The pilots from WASP carried on with their lives, most of them as they had never contributed to the state security during the war. Only a few were kept as pilots while others were offered to work as flight attendants. They formed a reunion group but it felt apart after a very short period of time.
Then, in the 1960’s some of the women got in touch with each other and began discussing the possibility of gaining military status. Many of them reunited on the basis of being forgotten by their own Air Force. In 1976, after a lot of pressure, the Air Force announced to admit women in their programs.
In the statement from the Air Force they had to also declared the former status of the women as pilots, so in 1977, the WASP were finally granted military status. To preserve their history, in 1992, the WASP designated Texas Woman’s University in Denton as their official archive.

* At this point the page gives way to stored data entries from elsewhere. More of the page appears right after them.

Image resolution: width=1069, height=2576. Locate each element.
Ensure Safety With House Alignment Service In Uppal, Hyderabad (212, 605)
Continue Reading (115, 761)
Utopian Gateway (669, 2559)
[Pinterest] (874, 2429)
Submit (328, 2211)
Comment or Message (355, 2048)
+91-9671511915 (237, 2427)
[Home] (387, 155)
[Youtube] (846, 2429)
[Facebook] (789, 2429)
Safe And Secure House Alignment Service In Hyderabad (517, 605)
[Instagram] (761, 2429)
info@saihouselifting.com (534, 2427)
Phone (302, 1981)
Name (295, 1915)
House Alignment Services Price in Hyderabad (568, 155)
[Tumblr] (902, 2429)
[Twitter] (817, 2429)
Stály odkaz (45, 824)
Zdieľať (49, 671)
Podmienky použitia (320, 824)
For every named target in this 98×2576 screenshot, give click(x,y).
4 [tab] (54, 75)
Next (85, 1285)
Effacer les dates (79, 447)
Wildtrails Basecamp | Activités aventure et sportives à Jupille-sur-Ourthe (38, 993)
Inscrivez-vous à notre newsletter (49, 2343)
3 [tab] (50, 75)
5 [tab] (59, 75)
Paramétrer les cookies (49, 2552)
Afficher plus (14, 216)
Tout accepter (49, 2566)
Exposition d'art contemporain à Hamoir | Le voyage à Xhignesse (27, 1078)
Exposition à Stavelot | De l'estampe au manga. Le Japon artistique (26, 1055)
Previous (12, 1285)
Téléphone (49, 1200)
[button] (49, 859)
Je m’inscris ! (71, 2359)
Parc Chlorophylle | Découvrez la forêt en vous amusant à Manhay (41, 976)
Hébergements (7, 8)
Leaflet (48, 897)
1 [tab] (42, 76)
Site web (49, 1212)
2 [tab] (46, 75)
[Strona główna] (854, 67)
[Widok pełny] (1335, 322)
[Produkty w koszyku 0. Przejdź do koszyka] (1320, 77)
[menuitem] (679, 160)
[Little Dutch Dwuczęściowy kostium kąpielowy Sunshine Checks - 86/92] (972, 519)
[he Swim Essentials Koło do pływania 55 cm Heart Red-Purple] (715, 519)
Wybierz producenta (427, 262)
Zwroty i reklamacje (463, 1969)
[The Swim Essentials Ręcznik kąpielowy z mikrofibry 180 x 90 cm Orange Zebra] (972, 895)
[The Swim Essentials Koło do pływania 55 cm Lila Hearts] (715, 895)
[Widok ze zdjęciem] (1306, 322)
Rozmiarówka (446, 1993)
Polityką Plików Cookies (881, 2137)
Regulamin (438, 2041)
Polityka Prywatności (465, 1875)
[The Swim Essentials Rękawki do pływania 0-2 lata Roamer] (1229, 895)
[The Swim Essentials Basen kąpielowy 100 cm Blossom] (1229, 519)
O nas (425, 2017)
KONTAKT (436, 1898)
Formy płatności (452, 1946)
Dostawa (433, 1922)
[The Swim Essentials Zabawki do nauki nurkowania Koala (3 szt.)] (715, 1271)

In 2009, President Barack Obama and the United States Congress awarded the WASP with the Congressional Gold Medal. There were only less than 300 surviving WASPs at the time and only three of them showed up at the event.
At the event, Obama stated that “The Women Airforce Service Pilots courageously answered their country’s call in a time of need while blazing a trail for the brave women who have given and continue to give so much in service to this nation since. Every American should be grateful for their service and I am honored to sign this bill and finally give them some of the hard-earned recognition they deserve.”
A year later, all surviving WASPs attended the ceremony to the US Capitol to accept the Congressional Gold Medal from House Speaker Nancy Pelosi and other Congressional leaders.